Телефоны не отвечали или отвечали не то, что ждал от них Глеб. Кто-то женился, кто-то обменял квартиру, большинство уехало. Где вы теперь, мальчишки? Кирилл, Герка, Миша? Странно, прошло каких-то три года, а вот такие перемены. Рассеялись его друзья; исчезло то, что казалось таким прочным; куда-то разбрелись люди, без которых он не мыслил свою штатскую жизнь, своего города, Невского проспекта, весенних многообещающих вечеров.
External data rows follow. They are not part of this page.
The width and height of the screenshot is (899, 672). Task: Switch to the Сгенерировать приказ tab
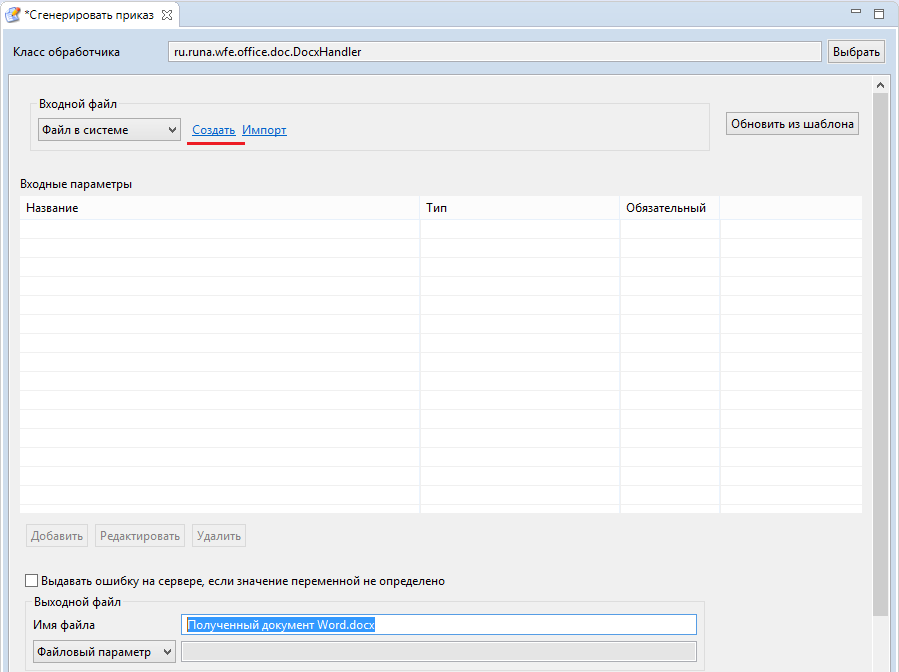[x=89, y=15]
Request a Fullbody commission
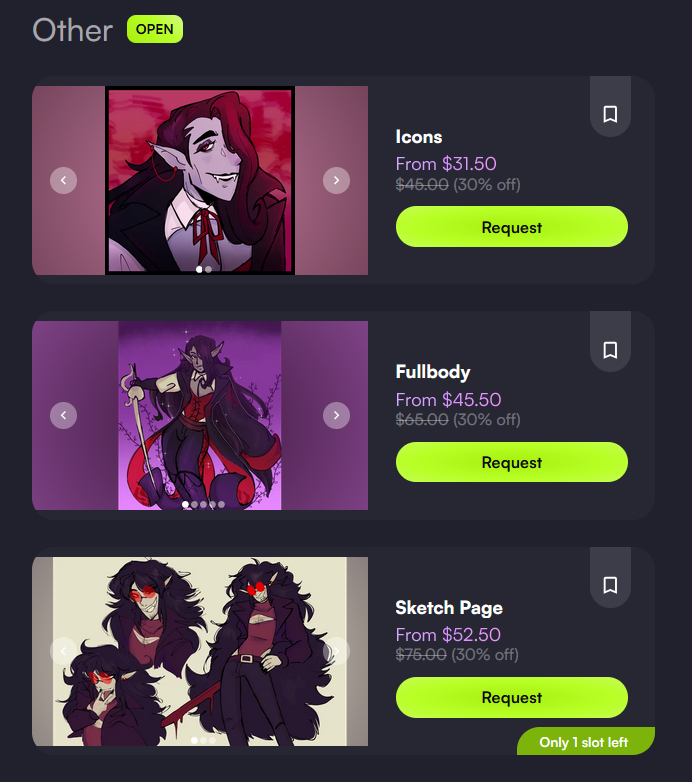This screenshot has width=692, height=782. pos(512,462)
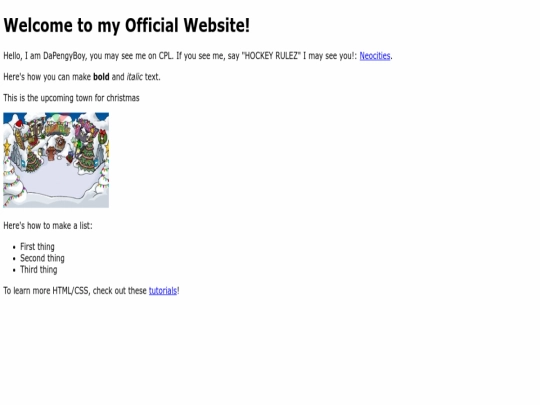Click the wreath in the town image

[103, 137]
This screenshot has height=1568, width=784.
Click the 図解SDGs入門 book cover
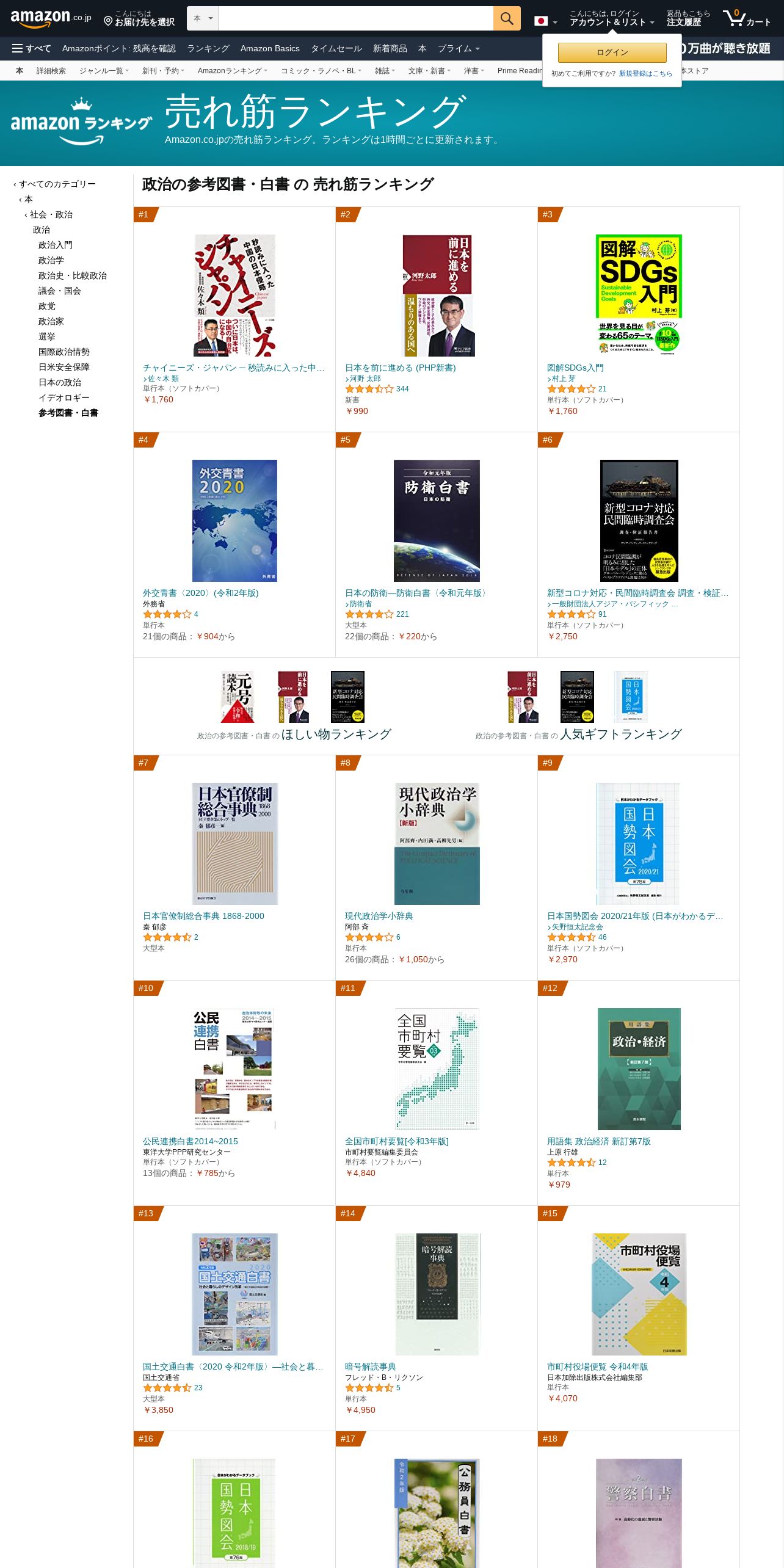coord(639,296)
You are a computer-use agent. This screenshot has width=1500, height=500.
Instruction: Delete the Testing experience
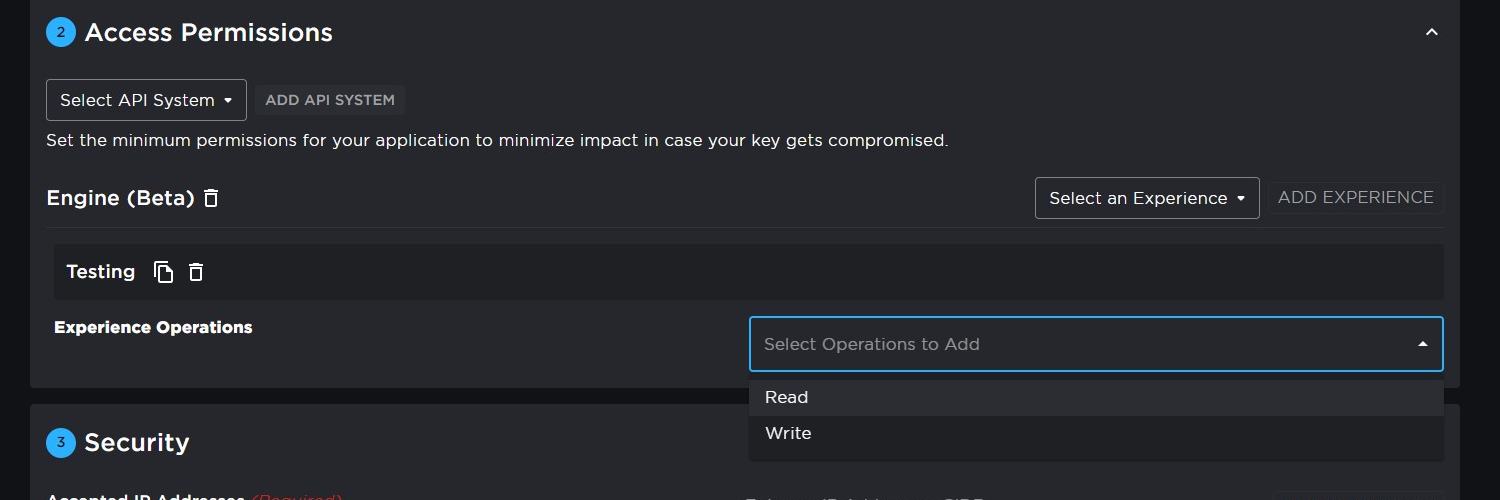(196, 272)
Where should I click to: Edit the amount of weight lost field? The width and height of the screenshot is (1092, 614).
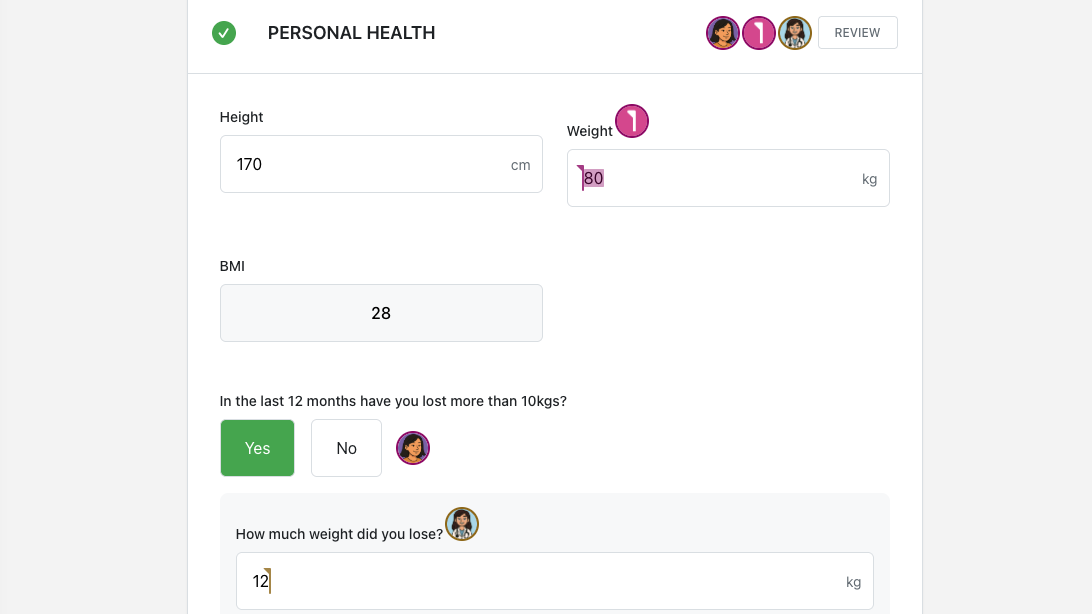click(540, 581)
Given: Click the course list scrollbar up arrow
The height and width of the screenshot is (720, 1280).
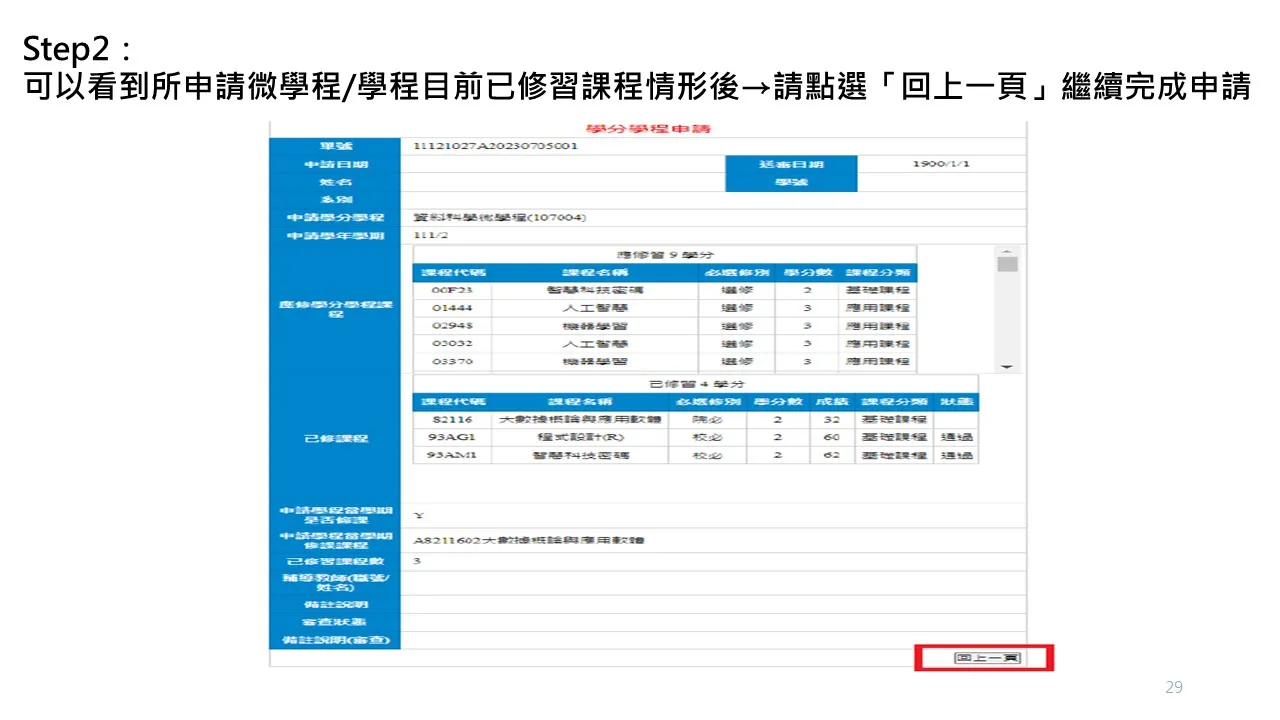Looking at the screenshot, I should point(1007,251).
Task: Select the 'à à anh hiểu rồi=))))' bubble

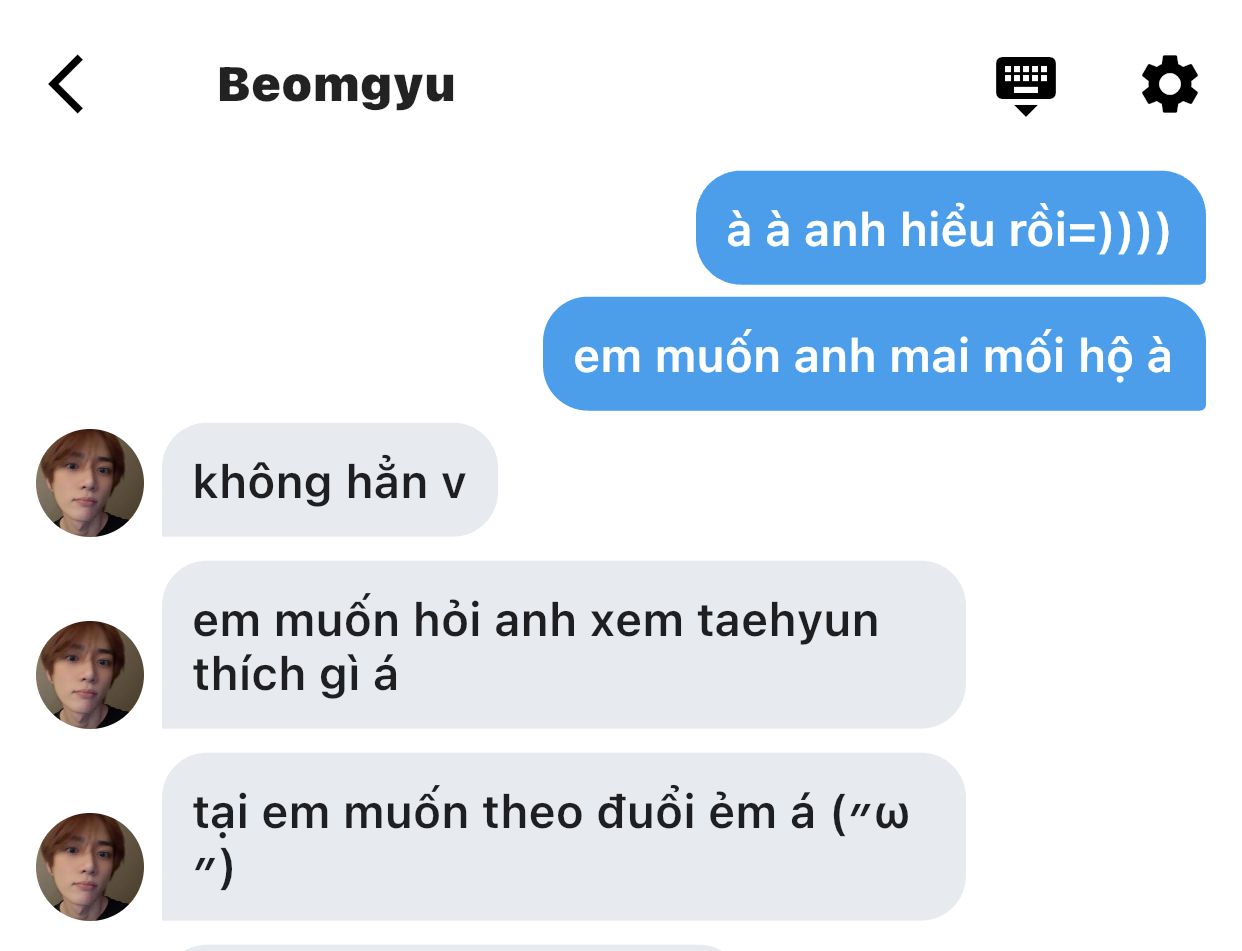Action: pyautogui.click(x=950, y=228)
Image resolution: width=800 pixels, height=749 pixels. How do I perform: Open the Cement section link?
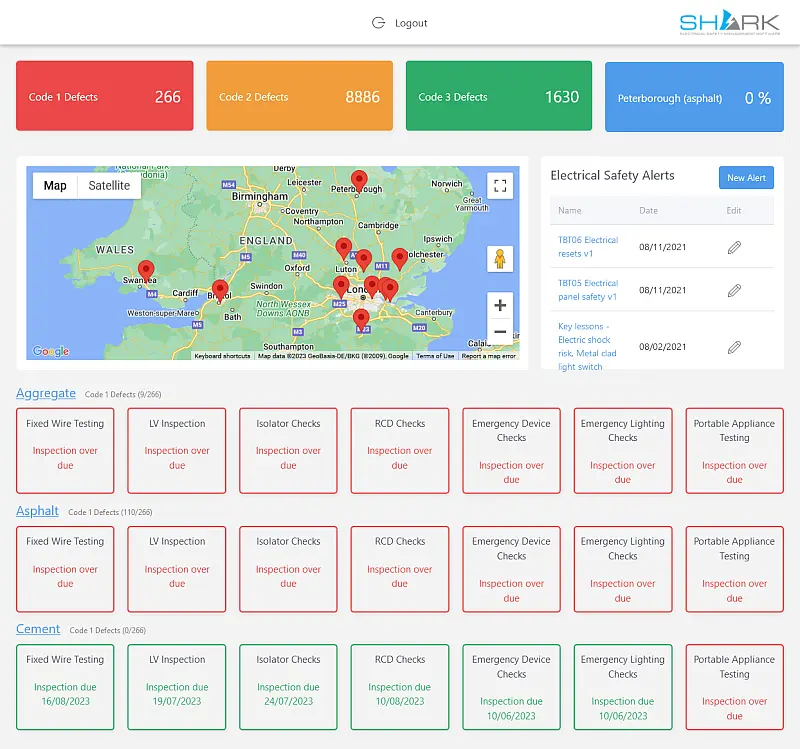tap(38, 629)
Значит, все это было только игрой? Времяпрепровождением? Мальчишки стали взрослыми и, моментально забыв свои пустяковые дела, занялись тем, что сейчас им представляется серьезным и важным. Так в детстве от оловянных солдатиков переходят к «конструктору». Да, это так, если судить по себе.
После армии действительность раскрылась перед ним в новом, громадном значении. Раньше жизнь шла где-то стороной и казалась расплывчатой, как тени, мелькающие за шторкой кафе. Общество – десяток телефонных номеров. Интересы – «бугешник», записанный на рентгеновской пленке, потрясающая блондинка, головокружительная вечеринка на даче в Репине. Вкусы, взгляды… Он улыбнулся, вспомнив свои стихи:
…я хочу любить марсианокзнойной силой земной любви.Вспоминались восторженные вопли приятелей. Споры до бешенства, до драки на первой выставке Пикассо. И снова кафе, дача. Бесцельное шатание по Невскому до ряби в глазах, до ломоты в костях. Выспренние разговоры об искусстве. Бледный рассвет, горечь во рту, пепельница, утыканная окурками, похожая на взбесившегося ежа. Верно, что жизнь развивается диалектически, скачкообразно. Развязка пришла неожиданно, как нападение из-за угла. Декан не знал подробностей, он сделал вывод на основании безжалостных данных зачетки. Переполох в семье, переполох в душе. Темные углы военкомата. Страх. Грохот эшелона. АРМИЯ! Нет, только добрым словом будет он вспоминать эту трехгодичную закалку сердца, воли, мышц. Кем он стал? Чудеса, да и только! Где его богемная бледность, мешки под глазами? У него лицо коричневого цвета и выгоревший бобрик каштановых волос. Где его чахлая спина, хлипкий задик, привыкший к мягким креслам? Где слой нездорового жирка? У него только кости и мускулы, а на широком плече болтается армейский мешок с нехитрым барахлишком. Итак, телефоны не отвечают. Ну и ладно! Город стоит в преддверии белых ночей. Начинается БУДУЩЕЕ.
Глеб Поморин, гулко стуча сапогами, дымя папиросами «Звездочка», пересекает Чкаловский и выходит в толчею Большого проспекта.
Это случилось сегодня утром. Отец отложил газету и сказал:
– Ну-с, Глеб, как планируешь будущее?
У него отсвечивали стекла очков, и Глеб вдруг как-то особенно четко ощутил, что его отец – видный юрист.
– Думаю работать, папа. И учиться. Общаться с людьми, с книгами, мыслить.
– Это все общие слова. Конкретней; где работать, где учиться?